The two parameters have an “and” relationship. Additionally, the default value of merge-schedule-limit is 8, which is already very conservative and does not need to be lowered.

translator_bot · June 21, 2024, 7:34am

| username: zhanggame1 | Original post link

Generally speaking, data usually doesn’t require parameter tuning for optimization. First, take a look at the data usage situation.

translator_bot · June 21, 2024, 7:34am

| username: TiDBer_uEurBqwn | Original post link

The business deletes data every day, with more deletions in the early stages; TiKV is dedicated.

translator_bot · June 21, 2024, 7:34am

| username: TiDBer_uEurBqwn | Original post link

How did you handle it in the end?

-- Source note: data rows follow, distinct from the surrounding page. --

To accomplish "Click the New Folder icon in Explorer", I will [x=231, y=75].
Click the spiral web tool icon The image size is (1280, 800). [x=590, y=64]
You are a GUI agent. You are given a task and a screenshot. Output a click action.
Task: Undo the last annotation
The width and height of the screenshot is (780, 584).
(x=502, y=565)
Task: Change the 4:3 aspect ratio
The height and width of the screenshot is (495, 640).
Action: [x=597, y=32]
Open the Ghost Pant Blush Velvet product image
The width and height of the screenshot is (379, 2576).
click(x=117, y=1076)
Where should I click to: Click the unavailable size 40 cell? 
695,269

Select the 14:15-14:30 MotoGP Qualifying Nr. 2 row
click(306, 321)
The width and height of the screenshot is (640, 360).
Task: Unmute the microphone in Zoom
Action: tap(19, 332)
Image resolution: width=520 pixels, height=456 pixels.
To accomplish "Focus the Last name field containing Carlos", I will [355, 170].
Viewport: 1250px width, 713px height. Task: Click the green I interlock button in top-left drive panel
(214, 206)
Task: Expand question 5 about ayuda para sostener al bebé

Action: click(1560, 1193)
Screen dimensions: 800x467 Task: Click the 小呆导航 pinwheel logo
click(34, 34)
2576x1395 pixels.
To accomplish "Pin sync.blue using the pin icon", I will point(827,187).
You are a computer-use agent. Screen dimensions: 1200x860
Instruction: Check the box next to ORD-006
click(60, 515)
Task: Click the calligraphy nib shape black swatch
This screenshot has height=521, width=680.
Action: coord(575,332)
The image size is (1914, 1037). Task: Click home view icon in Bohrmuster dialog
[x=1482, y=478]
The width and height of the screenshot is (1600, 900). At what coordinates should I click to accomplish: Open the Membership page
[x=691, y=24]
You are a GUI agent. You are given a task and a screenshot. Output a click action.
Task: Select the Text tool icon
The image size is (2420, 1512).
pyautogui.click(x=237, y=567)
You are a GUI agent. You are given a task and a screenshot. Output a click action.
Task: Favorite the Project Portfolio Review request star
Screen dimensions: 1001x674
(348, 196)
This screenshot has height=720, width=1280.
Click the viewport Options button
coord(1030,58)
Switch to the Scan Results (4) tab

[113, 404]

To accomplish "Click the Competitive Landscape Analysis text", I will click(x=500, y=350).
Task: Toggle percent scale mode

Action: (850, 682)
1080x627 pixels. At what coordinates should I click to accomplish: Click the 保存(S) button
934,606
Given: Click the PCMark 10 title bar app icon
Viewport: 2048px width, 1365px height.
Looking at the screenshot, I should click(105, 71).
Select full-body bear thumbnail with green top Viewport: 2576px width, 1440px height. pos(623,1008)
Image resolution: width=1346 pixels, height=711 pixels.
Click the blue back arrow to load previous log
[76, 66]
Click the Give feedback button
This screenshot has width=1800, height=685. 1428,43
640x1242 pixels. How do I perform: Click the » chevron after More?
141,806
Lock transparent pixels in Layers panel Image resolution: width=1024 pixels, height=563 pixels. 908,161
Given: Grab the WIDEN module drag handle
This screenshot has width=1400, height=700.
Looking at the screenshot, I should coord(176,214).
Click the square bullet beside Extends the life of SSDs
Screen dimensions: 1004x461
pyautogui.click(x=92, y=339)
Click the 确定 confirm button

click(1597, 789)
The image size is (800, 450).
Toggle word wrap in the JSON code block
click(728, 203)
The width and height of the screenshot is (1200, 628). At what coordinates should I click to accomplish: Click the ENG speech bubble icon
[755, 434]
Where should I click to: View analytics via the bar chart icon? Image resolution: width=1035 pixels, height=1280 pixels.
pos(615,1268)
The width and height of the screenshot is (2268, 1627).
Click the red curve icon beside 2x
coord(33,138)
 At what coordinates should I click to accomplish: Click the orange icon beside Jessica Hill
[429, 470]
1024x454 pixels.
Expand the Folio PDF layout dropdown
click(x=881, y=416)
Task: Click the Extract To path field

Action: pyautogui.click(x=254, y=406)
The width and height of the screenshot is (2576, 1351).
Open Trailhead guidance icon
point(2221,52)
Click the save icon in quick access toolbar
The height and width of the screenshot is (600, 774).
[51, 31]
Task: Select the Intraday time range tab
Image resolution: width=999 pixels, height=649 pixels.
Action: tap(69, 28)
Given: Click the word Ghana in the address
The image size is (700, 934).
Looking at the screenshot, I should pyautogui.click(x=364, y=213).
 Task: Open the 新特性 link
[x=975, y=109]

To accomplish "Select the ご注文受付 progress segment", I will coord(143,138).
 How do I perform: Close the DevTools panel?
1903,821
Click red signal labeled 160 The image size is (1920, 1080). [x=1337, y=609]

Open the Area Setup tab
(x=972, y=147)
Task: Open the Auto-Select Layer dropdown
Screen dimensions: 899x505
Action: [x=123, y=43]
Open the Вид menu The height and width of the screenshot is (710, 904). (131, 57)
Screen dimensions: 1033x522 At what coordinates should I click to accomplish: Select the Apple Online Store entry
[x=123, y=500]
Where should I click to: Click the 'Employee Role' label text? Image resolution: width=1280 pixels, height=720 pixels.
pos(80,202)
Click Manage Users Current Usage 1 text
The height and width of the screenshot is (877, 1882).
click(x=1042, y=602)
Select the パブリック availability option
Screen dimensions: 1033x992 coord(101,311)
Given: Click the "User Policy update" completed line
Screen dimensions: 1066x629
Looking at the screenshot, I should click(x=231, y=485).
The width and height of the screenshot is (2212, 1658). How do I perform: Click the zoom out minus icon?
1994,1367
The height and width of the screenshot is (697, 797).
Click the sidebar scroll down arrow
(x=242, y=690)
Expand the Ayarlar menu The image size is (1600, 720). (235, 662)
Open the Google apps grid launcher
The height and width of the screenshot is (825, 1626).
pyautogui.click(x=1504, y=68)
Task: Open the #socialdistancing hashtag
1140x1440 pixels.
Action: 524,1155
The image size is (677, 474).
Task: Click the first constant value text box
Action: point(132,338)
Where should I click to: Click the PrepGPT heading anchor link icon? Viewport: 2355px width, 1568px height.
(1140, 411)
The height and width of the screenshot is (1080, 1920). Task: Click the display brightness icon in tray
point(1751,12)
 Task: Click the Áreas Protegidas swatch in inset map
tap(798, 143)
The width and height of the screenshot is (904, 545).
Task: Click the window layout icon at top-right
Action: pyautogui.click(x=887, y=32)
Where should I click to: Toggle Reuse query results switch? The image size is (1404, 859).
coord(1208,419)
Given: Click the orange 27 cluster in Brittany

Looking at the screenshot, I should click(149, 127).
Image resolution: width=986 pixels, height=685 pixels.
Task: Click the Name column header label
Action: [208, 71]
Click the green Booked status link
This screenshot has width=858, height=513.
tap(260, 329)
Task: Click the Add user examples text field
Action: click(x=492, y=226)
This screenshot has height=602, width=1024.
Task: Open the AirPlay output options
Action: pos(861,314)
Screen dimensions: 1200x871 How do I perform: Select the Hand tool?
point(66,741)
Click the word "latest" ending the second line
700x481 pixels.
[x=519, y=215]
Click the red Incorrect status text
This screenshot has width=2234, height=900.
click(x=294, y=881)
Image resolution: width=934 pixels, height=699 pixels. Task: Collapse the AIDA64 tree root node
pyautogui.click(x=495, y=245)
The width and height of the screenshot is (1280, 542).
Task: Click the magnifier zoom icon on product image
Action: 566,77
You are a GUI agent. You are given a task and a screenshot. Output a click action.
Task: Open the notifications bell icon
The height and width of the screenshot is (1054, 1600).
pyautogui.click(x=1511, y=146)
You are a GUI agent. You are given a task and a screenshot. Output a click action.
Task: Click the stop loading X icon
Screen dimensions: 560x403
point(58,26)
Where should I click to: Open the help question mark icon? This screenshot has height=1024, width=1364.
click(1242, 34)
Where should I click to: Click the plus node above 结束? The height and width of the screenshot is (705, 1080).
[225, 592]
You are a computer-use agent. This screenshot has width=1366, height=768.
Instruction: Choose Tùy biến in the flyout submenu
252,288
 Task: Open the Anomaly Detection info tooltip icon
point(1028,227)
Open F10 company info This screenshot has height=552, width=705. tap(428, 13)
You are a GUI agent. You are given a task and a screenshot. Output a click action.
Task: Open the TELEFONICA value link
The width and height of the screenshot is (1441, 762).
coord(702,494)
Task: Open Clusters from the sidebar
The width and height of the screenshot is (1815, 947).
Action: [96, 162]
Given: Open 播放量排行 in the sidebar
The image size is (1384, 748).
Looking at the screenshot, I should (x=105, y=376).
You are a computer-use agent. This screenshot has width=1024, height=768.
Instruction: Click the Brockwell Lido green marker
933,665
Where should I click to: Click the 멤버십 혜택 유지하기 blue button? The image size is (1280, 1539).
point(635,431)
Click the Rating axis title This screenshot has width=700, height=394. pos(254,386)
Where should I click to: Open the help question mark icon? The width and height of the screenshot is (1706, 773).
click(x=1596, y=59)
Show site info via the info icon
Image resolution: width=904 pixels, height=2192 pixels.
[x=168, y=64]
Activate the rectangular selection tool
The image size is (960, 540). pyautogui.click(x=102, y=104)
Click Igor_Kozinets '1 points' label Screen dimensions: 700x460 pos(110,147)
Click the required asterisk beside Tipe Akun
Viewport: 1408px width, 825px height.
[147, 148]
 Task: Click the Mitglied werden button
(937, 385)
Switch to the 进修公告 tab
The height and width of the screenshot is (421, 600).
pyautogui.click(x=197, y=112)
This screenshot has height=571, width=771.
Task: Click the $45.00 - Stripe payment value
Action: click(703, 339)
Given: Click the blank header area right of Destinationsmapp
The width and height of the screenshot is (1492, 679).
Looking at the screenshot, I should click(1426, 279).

Will the analyzed historical data also be temporarily stored in the table?

translator_bot · June 21, 2024, 7:34am

| username: zhanggame1 | Original post link

Change the tidb_enable_historical_stats parameter to off. In version 6.5, it should be off by default, but in version 7.5, it is on by default, which is quite troublesome. Then truncate mysql.stats_history.

translator_bot · June 21, 2024, 7:34am

| username: zhanggame1 | Original post link

Although theoretically it doesn’t free up disk space, it can be reused after GC and shouldn’t keep expanding.

translator_bot · June 21, 2024, 7:34am

| username: dba远航 | Original post link

I remember that after TICDC is started, it will modify TiDB’s TTL time to prevent GC from cleaning up the data. Please check.